El horrible llanto del ángel cesó.

El ente se estremeció y se retorció de dolor. Sus monstruosas garras se agitaron violentamente, tratando de alcanzar la espalda. Las alas batieron sin cesar y el amasijo de tentáculos que habían sido las piernas de los ángeles no patearon más que el aire.

Sigarda emergió del torso de sus hermanas cubierta de sangre e icor, como en un parto abominable, y se desplomó sobre el suelo de la plaza.

Mientras el ente angelical se retorcía en sus últimos estertores, Thalia se aferró a la lanza como si tratara de domar un corcel.

―Hermana... ―graznó el monstruo.

Y finalmente siguió a Sigarda hasta el duro suelo de la plaza, donde se encogió como una araña al morir. Thalia bajó rodando de su espalda y cayó boca arriba junto a él, con la vista en el cielo oscuro.


Sigarda le tendió la mano para ayudarla a levantarse; cuando la tomó, el dolor desapareció y su vista se despejó. El ángel bendito, el último arcángel, le sonrió.

"Victoria". La palabra acudió a la mente de Thalia y esta devolvió la sonrisa al ángel.

Entonces, la expresión de Sigarda se volvió solemne una vez más y negó con la cabeza, como si hubiera percibido el pensamiento pasajero de Thalia.

Se volvió para comprobar la situación. La batalla continuaba, pero un vistazo le sugirió que las tornas se habían vuelto: los humanos, los espíritus, los vampiros y los licántropos habían formado una alianza inconcebible y ahora hacían retroceder a la horda de la locura.

Pero entonces levantó la vista hacia el cielo.

La cosa que se acercaba por el aire era imposiblemente colosal. Recordaba vagamente a los ángeles fusionados, Bruna-Gisela. Su cuerpo con forma de bóveda se apoyaba sobre una masa de tentáculos extraños y una luz rojiza brillaba en su núcleo.

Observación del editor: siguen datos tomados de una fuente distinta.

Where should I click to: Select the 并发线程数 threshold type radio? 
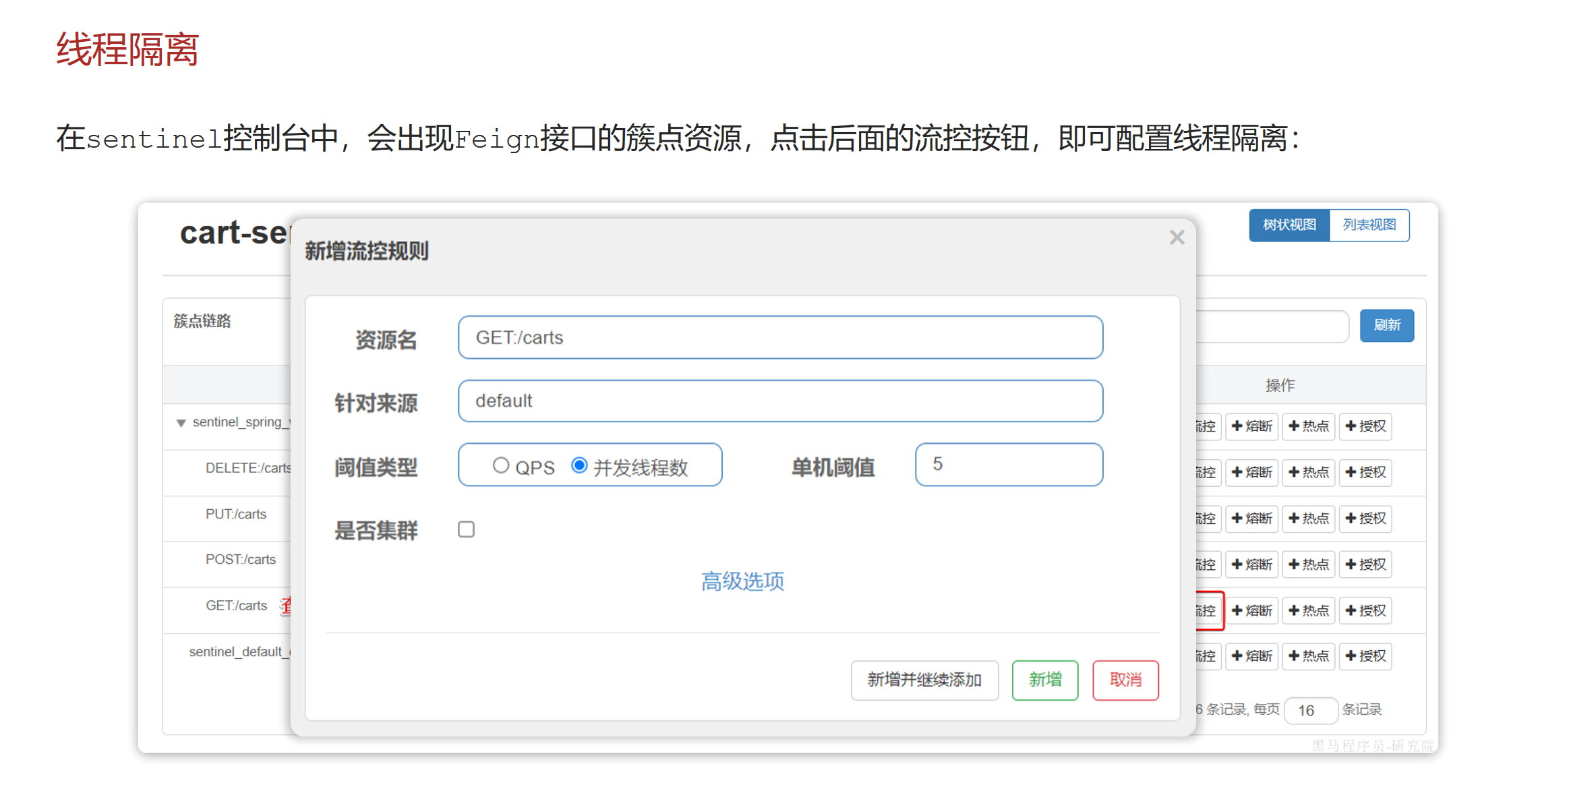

Sin embargo, aquella criatura no tenía parecido alguno con un ser natural y mucho menos con la belleza y la majestuosidad de un ángel. Su existencia desafiaba el orden natural de las cosas, violaba las leyes de la física y blasfemaba contra la naturaleza sagrada de la vida. Su presencia era una invitación a la locura y presionaba la mente de Thalia como un cuchillo romo a pesar de la protección del santo.

Por delante de ella, una oleada de monstruosidades corruptas se cernió sobre la plaza y volvió las tornas de nuevo hacia la aniquilación.